- [Listing]

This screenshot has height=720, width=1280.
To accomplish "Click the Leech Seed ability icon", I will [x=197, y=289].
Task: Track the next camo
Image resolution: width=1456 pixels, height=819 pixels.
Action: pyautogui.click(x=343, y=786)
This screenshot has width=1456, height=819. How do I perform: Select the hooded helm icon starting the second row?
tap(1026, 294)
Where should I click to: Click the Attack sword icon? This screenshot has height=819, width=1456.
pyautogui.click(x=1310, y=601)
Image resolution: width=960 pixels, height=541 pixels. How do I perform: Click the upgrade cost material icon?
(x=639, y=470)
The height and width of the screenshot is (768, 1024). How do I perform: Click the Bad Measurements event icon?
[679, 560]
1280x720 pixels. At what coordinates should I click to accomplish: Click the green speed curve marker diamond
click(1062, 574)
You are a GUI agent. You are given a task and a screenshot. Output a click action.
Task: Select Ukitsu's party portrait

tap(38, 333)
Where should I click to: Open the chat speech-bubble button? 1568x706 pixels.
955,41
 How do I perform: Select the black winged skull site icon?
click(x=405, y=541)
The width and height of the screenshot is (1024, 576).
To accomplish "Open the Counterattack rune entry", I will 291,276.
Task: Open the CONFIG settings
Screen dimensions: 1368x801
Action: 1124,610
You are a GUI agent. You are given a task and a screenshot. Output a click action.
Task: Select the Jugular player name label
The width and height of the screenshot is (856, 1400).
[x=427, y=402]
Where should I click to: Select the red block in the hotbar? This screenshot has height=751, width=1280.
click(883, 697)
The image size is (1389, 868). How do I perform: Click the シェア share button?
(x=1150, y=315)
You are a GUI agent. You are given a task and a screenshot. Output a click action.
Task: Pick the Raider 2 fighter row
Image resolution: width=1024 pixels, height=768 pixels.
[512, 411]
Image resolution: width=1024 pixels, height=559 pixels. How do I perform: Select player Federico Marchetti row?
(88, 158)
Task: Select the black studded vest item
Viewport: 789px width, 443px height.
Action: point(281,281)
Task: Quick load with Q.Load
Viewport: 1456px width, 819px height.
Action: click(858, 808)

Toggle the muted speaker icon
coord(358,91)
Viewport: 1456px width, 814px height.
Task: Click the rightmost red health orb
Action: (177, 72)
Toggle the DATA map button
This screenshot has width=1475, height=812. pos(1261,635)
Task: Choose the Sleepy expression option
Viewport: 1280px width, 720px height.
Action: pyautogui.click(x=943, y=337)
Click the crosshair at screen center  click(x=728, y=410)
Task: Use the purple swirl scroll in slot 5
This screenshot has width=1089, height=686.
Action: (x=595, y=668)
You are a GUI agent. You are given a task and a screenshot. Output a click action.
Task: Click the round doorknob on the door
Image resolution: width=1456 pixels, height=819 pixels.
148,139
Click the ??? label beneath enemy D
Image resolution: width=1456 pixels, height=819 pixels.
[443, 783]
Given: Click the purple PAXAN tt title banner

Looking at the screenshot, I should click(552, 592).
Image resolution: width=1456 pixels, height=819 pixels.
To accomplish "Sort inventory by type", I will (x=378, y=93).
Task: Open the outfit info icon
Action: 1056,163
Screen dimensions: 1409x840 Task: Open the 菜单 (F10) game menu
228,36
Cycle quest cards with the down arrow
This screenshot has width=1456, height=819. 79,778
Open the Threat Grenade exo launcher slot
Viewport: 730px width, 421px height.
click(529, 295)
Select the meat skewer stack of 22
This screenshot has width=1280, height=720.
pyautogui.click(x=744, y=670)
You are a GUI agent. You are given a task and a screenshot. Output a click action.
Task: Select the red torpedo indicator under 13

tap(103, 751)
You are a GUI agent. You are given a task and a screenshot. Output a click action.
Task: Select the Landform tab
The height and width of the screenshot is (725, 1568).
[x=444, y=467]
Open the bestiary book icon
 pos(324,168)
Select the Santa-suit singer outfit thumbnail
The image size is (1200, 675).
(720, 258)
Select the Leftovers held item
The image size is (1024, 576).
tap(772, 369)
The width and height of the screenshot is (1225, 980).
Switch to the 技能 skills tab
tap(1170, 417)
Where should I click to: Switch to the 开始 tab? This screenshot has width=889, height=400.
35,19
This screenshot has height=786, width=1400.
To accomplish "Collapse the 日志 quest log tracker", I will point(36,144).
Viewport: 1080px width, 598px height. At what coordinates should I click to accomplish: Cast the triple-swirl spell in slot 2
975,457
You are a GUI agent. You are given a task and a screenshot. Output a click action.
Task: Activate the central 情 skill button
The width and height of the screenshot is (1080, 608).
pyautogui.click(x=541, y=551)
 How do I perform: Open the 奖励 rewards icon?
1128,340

- [Objective] Print, word for word, the stretch of the material from its first line through the line containing "tap(1026, 294)", with both of those lines included.

- [Finished task]
This screenshot has height=720, width=1280.
To accomplish "Click the Leech Seed ability icon", I will [x=197, y=289].
Task: Track the next camo
Image resolution: width=1456 pixels, height=819 pixels.
Action: pyautogui.click(x=343, y=786)
This screenshot has width=1456, height=819. How do I perform: Select the hooded helm icon starting the second row?
tap(1026, 294)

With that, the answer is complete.